**Aim of the exercise:**
In the data below, find every line with the string "agent" and pull it out.

**Given data:**
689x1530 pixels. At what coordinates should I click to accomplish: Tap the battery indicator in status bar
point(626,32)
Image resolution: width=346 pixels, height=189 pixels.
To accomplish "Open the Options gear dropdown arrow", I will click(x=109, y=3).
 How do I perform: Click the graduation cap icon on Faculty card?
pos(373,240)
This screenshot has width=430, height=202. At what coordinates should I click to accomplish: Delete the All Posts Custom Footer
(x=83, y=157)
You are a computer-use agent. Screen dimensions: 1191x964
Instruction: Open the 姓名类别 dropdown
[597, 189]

* * *

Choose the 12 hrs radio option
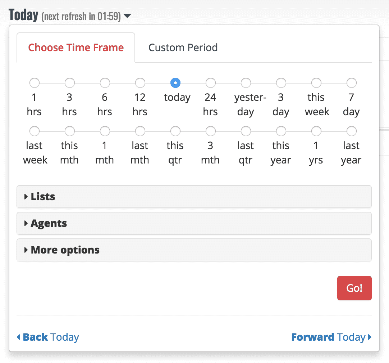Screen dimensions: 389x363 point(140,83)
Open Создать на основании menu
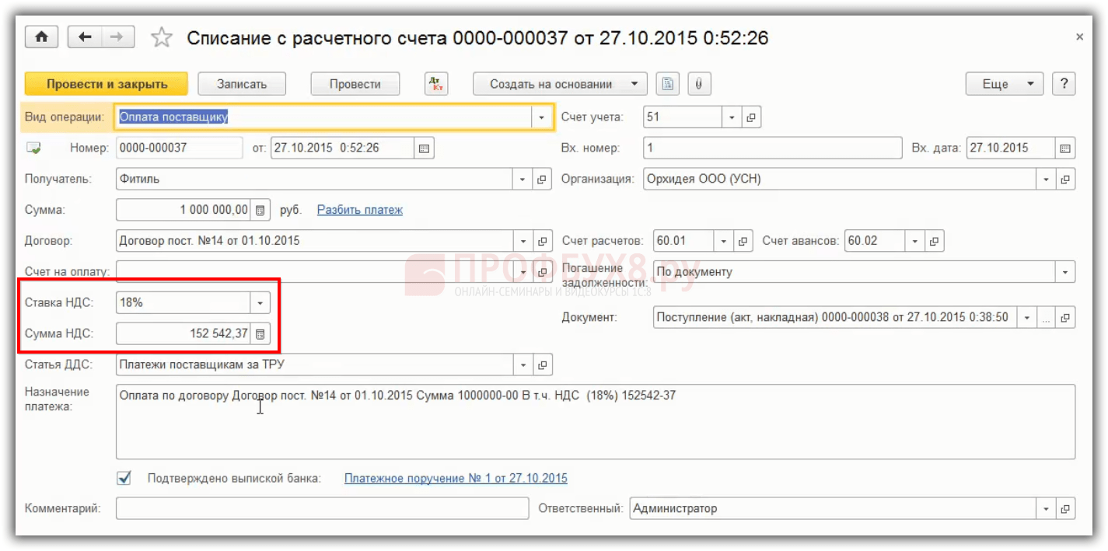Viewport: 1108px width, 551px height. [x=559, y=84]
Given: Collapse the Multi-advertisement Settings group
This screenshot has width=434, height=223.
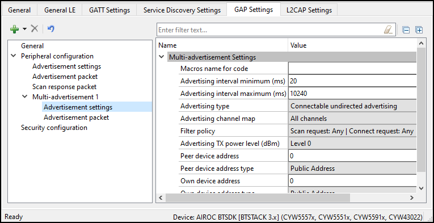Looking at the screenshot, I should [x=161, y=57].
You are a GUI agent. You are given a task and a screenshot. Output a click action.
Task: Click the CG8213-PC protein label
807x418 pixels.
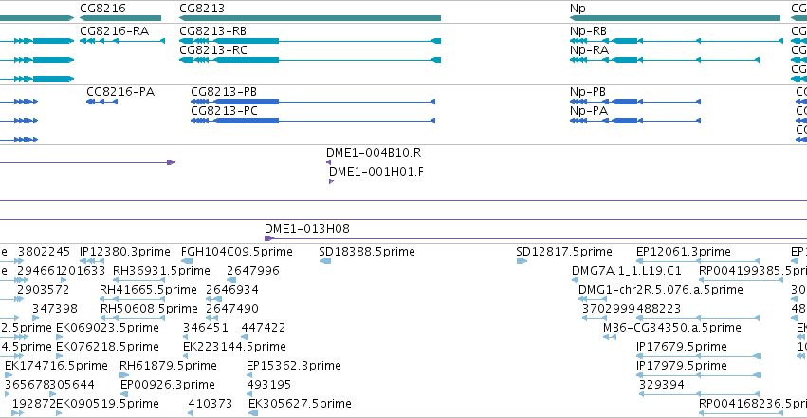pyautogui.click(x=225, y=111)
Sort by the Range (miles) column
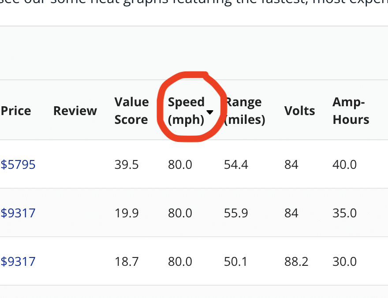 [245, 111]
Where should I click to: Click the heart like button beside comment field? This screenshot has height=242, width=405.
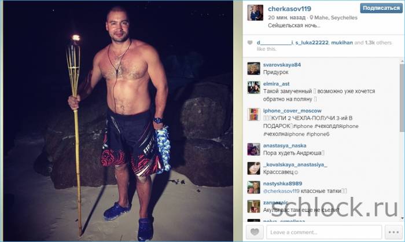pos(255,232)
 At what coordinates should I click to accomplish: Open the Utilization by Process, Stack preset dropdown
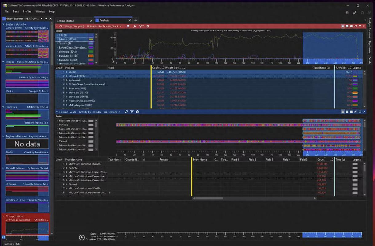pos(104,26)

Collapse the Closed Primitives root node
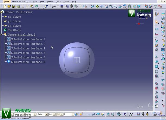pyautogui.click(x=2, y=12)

**Solution below:**
You are a computer-use agent. Screen dimensions: 1191x964
You are a GUI agent. You are given a task and a screenshot. Output a click action.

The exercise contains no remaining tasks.